Texto fornecido.

Francisco Banha cita ainda como exemplo destes negócios impulsionados pelo calor os professores. “Há alguns professores que nas férias aproveitam para dinamizar os conceitos de Clínicas de Férias, oferecendo aos seus alunos, a preços deveras competitivos, serviços muito profissionalizados e perfeitamente adaptados às características dos jovens, recorrendo até a antigos alunos para as funções de monitores”. Na sua essência, tratam-se de pequenos negócios que podem, contudo, gerar grandes oportunidades bastante lucrativas.
Segundo Armindo Monteiro, “os projectos empresariais que surgem nestas circunstâncias são do tipo micronegócio, com uma natureza eminentemente utilitária e estão intimamente ligados às competências próprias do empreendedor que as exerce muitas vezes a partir de casa”. O especialista diz, no entanto, que este pode ser o princípio de uma vida de empresário, desde que os empreendedores acautelem alguns factores para que não se tornem “empresários temporários”.

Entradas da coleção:
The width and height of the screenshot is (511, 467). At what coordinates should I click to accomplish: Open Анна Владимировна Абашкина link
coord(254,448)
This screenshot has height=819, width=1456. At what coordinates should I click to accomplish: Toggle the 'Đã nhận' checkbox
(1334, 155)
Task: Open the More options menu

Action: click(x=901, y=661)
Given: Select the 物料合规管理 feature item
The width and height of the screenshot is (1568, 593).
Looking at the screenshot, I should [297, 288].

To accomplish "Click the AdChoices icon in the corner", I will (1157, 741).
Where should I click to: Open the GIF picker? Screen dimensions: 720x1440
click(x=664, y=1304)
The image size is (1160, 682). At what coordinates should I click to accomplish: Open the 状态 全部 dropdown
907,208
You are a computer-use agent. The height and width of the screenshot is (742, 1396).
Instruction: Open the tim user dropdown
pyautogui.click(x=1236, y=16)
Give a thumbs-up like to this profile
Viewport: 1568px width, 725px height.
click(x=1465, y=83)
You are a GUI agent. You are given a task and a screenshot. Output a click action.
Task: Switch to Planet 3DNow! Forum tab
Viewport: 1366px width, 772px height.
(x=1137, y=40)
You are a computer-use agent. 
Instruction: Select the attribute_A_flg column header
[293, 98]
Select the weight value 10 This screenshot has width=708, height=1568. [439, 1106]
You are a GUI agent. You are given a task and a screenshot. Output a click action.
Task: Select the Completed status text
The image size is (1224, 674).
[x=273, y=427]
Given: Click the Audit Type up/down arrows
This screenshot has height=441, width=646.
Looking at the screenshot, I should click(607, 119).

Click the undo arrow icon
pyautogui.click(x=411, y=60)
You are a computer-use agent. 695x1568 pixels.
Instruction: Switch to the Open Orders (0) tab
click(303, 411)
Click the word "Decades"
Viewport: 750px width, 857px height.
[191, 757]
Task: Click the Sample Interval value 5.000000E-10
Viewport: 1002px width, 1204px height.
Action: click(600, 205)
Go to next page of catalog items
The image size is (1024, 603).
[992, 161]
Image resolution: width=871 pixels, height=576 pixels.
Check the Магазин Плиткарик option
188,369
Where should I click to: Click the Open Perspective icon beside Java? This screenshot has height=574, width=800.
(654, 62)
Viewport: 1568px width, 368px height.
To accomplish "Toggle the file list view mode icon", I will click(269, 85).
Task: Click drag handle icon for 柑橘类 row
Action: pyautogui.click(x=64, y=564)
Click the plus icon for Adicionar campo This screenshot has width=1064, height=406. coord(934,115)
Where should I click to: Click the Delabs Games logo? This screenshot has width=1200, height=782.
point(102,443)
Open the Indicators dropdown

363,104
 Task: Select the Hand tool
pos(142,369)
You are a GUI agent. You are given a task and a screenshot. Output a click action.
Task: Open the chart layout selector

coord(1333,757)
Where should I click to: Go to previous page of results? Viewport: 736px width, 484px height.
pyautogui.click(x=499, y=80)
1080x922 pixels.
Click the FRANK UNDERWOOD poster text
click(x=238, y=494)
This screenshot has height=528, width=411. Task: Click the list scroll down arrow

Tarefa a realizar. No texto sobre negócios impulsionados pelo calor, a quem recorrem alguns professores para as funções de monitores nas Clínicas de Férias?

Espaço de resposta. A antigos alunos.